(Stated exercise) Render the lines of the listing below as a Markdown table with the columns Row and Line, starting at the line that contains "The image size is (394, 290)." and ending at the line that contains "pos(612,11)". Number each row and leave out blank lines.

(Listing)
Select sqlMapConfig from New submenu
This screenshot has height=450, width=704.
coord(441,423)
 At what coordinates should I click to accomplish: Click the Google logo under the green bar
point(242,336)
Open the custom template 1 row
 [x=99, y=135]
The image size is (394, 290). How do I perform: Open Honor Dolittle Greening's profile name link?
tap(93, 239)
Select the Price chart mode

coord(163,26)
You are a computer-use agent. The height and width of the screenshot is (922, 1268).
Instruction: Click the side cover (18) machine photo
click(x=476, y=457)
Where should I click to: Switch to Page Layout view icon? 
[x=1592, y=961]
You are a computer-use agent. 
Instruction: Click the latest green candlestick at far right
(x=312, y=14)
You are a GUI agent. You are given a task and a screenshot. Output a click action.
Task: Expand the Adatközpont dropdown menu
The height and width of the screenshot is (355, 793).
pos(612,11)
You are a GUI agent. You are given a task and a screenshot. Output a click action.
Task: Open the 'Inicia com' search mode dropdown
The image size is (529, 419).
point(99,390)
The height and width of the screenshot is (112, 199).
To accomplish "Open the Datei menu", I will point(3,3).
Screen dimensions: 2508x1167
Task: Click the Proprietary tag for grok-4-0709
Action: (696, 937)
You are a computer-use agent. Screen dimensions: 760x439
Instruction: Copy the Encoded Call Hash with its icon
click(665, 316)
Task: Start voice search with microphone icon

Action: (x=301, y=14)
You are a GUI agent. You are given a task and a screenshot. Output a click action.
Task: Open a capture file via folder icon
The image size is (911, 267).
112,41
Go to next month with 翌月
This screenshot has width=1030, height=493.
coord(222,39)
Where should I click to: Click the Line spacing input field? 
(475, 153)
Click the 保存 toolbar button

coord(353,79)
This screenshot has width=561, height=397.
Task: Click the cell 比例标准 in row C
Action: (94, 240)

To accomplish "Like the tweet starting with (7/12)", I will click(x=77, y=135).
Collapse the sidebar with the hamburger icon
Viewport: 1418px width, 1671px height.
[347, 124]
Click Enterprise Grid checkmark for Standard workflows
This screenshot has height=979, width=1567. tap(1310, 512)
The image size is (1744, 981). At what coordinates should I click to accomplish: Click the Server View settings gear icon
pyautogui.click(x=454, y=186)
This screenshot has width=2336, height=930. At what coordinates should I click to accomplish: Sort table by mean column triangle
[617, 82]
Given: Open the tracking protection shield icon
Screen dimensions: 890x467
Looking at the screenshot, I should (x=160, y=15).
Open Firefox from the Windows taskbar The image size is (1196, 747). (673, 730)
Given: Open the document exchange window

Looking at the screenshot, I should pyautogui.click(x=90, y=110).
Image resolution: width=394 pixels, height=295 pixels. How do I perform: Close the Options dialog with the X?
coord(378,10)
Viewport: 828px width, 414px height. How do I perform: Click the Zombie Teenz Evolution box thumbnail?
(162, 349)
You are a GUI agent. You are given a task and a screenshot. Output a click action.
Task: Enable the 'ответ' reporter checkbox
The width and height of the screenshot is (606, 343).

(Response for this exercise)
| Row | Line |
|---|---|
| 1 | The image size is (394, 290). How do I perform: Open Honor Dolittle Greening's profile name link? |
| 2 | tap(93, 239) |
| 3 | Select the Price chart mode |
| 4 | coord(163,26) |
| 5 | You are a computer-use agent. The height and width of the screenshot is (922, 1268). |
| 6 | Instruction: Click the side cover (18) machine photo |
| 7 | click(x=476, y=457) |
| 8 | Where should I click to: Switch to Page Layout view icon?  |
| 9 | [x=1592, y=961] |
| 10 | You are a computer-use agent.  |
| 11 | Instruction: Click the latest green candlestick at far right |
| 12 | (x=312, y=14) |
| 13 | You are a GUI agent. You are given a task and a screenshot. Output a click action. |
| 14 | Task: Expand the Adatközpont dropdown menu |
| 15 | The height and width of the screenshot is (355, 793). |
| 16 | pos(612,11) |